Add 1 packet of a family sized soup powder mix (flavour of choice) stirring till all vegies are thoroughly coated.
Slowly add water, stirring, till you have the consistency you want.
Add cooked rice and 1-2 cups (depending on own taste) grated cheese, stir in thoroughly.
Serve with meat or fish.

6 comments:

Goldie said...

"Oddspot-
Mrs Thomas in Talbot, Vic, had a lucky escape in 1940 when dirt covering an old mine shaft gave way as she walked across it and left her dangling by tree roots over a 90 foot drop into 30 feet of icy water until her husband came to her rescue.
7 years passed and the same thing happened, with Mr Thomas coming to the rescue once more."

I hope it wasn't the same mine shaft!

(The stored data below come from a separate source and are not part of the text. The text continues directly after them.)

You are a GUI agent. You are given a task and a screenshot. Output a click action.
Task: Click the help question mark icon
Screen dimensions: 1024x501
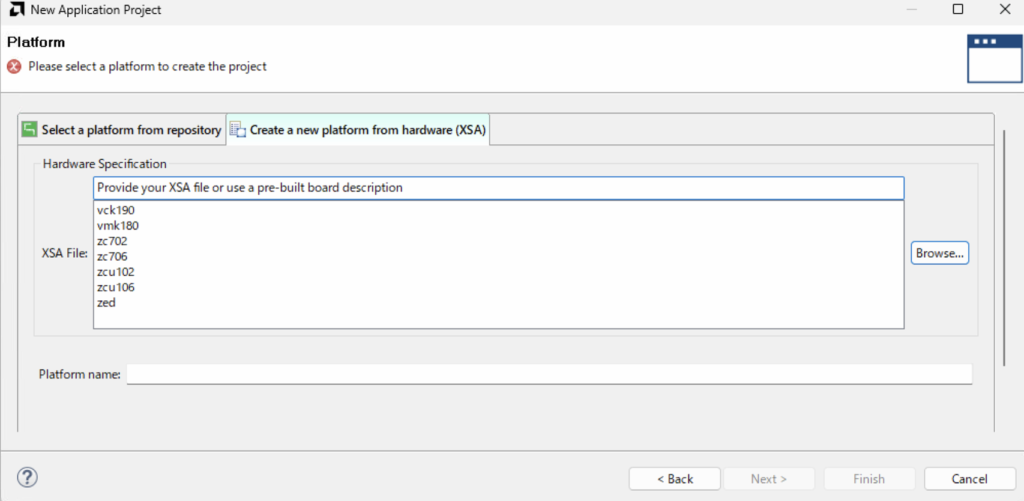point(28,478)
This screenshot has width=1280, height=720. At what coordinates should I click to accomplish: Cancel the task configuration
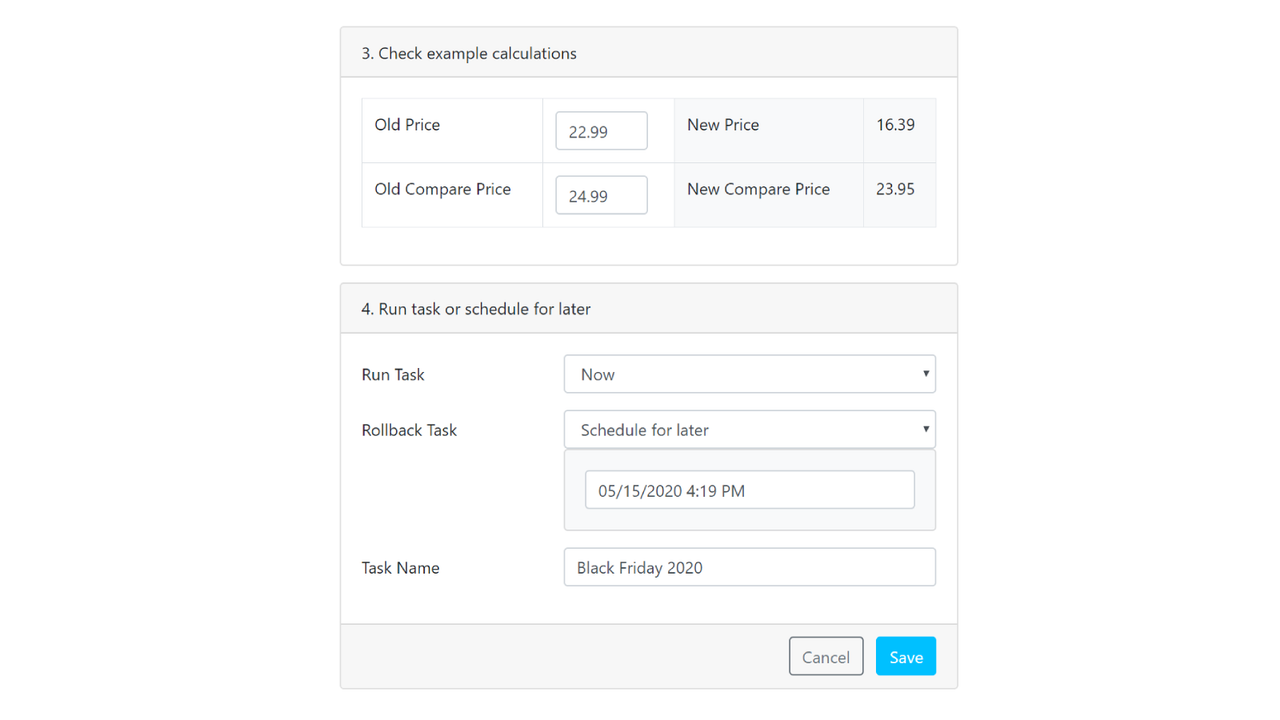click(826, 656)
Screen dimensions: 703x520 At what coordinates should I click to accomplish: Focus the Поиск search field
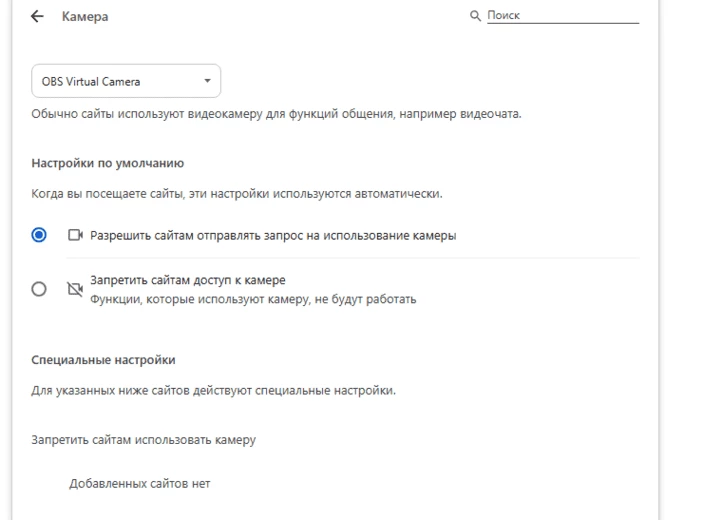[563, 16]
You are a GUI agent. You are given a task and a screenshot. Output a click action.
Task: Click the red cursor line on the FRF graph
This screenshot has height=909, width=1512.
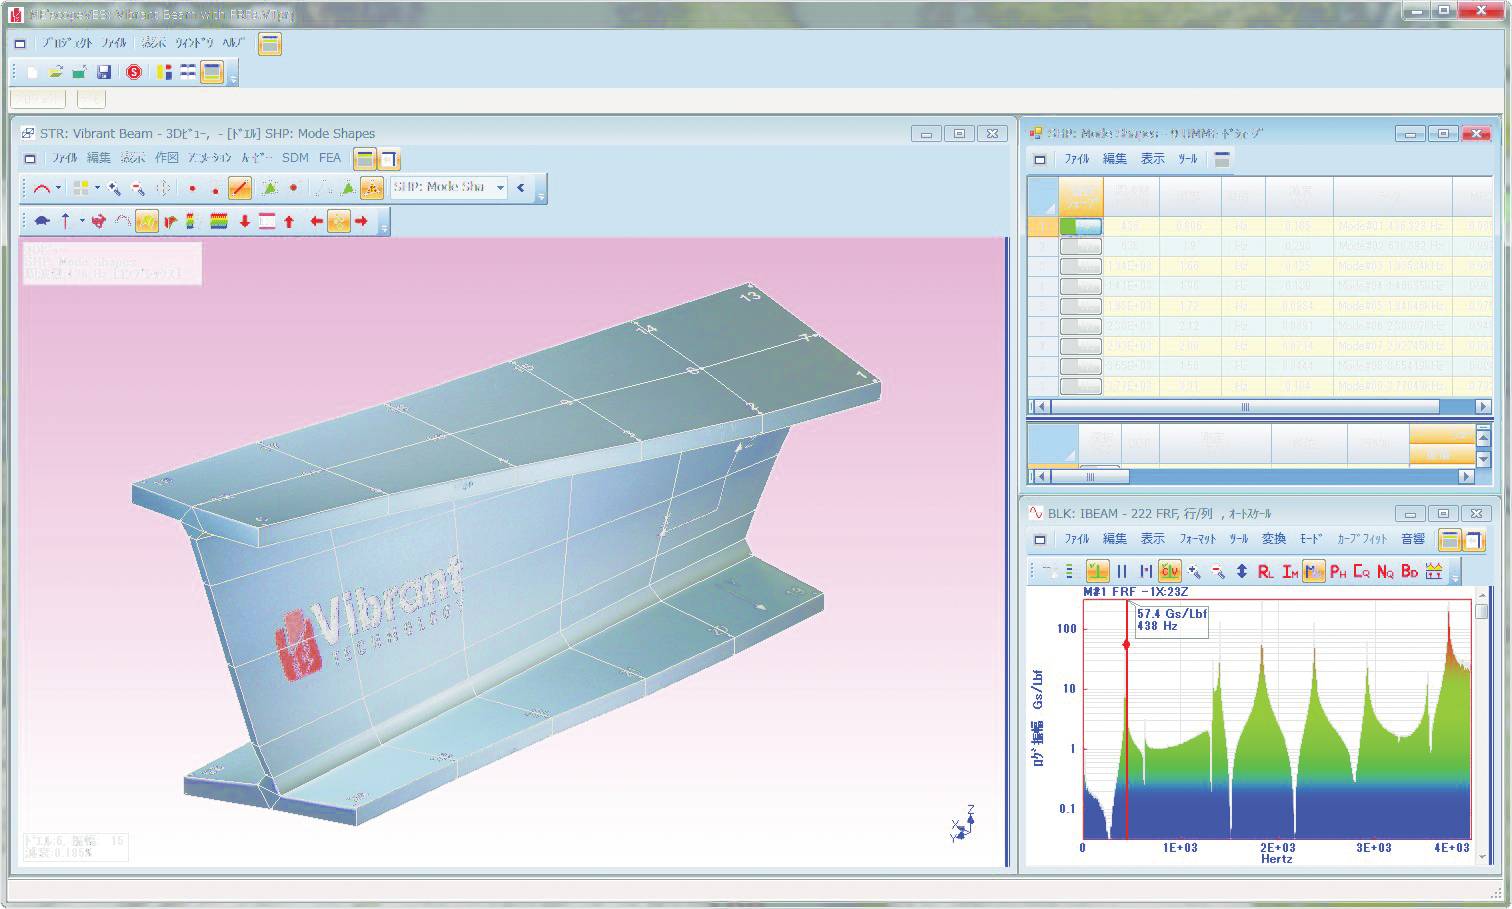[1127, 720]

Way to learn from your mistakes, LOL...

LiD said...

I'm staying out of Talbot.LOL. By the way your new blogroll is very impressive. I bet I can't do that on Wordpress boo hoo! Also loving your nursing home stories. I am glad she got her revenge.

Hilary said...

I can procrastinate with the best of them but, seriously, I think even I would get around to permanently covering that mine shaft. I have stayed in places like Jameison where you can't walk around in the bush for fear of unmarked shafts. It's just like land mines (huh! Yes it is!) left forever as a threat to any who walk this way in the future. Been to Coober Pedy too. There are road signs warning tourists not to step backwards while taking a photo.

Jayne said...

LOL Goldie, I'd seriously question her hubby's motives if it was!

Talbot has got nothing on Bendigo where people park the car in the driveway and return 5 mins later to find the whole lot has disappeared into a gaping hole!
Thanks, it's a new Blogger feature, Wordpress will have something similar shortly ;)
She was a lovely old girl!

Oooo I know Jameison and Woods Point well, Hilary!
You can't plan a garden very well in Central Vic either for fear of pulling a radish might start and shaft collapse!

JahTeh said...

Lovely blogroll, no pressure to post, no, none at all, great, must get one myself. Stupid blogger.

Dysthymiac said...

Talbot is lovely and the weekends they have their street market it is even better.
There is a divine old Observatory there. Unbelievable, and worth the drive.

re
"Hope she's having the time of her life now, without the bastard!"

thanks for your visit,
and perceptive comment.
In the final chapter, it is just like Scarlett O'Hara at the end of GWTW - no money, but no aggravation either.